Building something that is ours. It’s a lot of work being a small business owner, but there are huge rewards in seeing something grow that you’ve put your heart and soul into.
What is the best advice given to you?
Do your best to save a portion of your start-up capital to use as working capital. That helps a lot with cash flow, especially in the early days.
What are your end and start routines?
Start of the work day I try to answer my emails. End of the day I make sure to thank our amazing staff on my way out the door for doing all they do to help make our business a success.
What were your biggest challenges as an entrepreneur?
For us, it was probably the fact that none of us have a business background or any track record which made it more difficult to secure financing. However, we were able to work with a local credit union that is really invested in the community and looks at things a bit more broadly than just the numbers.
What advice would you give someone who wants to start a brewery?
It takes a long time so be prepared!
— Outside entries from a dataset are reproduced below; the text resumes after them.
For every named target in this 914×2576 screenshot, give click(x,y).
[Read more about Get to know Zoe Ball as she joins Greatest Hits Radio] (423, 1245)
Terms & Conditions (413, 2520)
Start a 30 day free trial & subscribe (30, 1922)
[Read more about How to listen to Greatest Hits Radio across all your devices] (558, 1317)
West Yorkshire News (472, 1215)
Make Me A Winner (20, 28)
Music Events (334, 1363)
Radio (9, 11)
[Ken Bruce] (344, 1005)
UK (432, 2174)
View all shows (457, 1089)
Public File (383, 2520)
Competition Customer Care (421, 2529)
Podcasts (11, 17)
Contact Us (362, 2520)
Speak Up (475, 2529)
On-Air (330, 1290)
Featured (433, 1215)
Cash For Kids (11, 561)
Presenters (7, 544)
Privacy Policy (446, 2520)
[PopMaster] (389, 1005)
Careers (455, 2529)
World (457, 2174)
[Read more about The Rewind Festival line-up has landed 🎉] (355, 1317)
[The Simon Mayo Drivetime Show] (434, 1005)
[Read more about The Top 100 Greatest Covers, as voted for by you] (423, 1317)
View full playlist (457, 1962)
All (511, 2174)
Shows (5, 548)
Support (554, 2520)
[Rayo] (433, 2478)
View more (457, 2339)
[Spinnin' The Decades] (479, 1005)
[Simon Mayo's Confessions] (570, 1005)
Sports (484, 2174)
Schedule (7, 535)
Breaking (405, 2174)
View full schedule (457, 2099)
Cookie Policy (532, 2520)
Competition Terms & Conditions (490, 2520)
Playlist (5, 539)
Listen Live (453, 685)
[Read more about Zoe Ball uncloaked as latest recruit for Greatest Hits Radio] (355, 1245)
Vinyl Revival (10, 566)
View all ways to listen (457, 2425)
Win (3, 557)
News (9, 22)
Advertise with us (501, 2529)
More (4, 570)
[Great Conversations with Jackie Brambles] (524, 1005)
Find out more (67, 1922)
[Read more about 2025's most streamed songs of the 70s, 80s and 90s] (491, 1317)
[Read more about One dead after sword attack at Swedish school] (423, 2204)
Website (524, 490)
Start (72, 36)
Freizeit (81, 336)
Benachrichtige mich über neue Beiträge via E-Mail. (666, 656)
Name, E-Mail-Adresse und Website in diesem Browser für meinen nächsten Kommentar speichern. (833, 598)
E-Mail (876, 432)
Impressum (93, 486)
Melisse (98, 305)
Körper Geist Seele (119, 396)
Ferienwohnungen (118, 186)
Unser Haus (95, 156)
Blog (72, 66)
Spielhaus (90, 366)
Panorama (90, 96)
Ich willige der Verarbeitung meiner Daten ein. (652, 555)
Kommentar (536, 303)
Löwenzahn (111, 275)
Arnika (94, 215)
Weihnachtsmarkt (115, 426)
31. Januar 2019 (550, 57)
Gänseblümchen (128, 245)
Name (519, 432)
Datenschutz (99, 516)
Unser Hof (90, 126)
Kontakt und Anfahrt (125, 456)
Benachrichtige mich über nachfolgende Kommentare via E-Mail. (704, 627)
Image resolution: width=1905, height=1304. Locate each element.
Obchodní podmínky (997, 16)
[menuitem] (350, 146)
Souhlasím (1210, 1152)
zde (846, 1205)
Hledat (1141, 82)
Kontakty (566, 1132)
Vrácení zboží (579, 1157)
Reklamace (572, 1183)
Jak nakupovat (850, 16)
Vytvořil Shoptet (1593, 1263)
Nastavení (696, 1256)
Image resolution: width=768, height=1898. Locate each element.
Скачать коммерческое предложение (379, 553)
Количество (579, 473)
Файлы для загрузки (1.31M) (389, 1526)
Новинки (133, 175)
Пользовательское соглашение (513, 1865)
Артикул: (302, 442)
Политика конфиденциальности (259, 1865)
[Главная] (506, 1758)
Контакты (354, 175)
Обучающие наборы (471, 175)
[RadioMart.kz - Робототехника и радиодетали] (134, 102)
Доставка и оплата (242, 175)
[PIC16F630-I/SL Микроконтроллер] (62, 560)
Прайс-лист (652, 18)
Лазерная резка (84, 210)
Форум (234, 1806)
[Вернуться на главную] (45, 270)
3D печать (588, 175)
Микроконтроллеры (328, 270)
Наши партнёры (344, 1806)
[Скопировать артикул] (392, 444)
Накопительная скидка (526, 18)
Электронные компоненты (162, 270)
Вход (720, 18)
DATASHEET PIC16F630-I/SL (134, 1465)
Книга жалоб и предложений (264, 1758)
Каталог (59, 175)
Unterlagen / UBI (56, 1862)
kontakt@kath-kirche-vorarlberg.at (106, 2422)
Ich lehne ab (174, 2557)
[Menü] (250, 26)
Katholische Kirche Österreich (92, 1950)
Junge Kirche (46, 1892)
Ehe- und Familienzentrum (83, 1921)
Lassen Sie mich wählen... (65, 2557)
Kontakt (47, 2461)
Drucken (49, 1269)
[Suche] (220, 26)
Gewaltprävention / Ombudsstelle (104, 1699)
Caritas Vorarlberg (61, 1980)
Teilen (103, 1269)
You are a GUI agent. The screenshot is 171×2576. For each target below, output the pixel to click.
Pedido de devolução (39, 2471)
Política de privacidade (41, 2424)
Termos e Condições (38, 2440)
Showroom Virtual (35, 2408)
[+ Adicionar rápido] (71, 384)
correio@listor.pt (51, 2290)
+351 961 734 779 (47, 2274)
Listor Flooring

You’ll need a lot of capital just to cover the rent before you even open your doors to see you through all the time you are waiting for your permits, licenses, and renovations.
Any new projects coming soon?
We have new beers coming out fairly regularly. I’m really excited about our next bottle release which is a barrel-aged cherry sour that is tasting heavenly!
At the end of the day, what kind of beer do you drink to relax?
That’s a hard one.! It really depends on a number of factors like what I’m doing, who I’m with, what I’m eating, the season, or my mood! That being said, I love complex sour beers.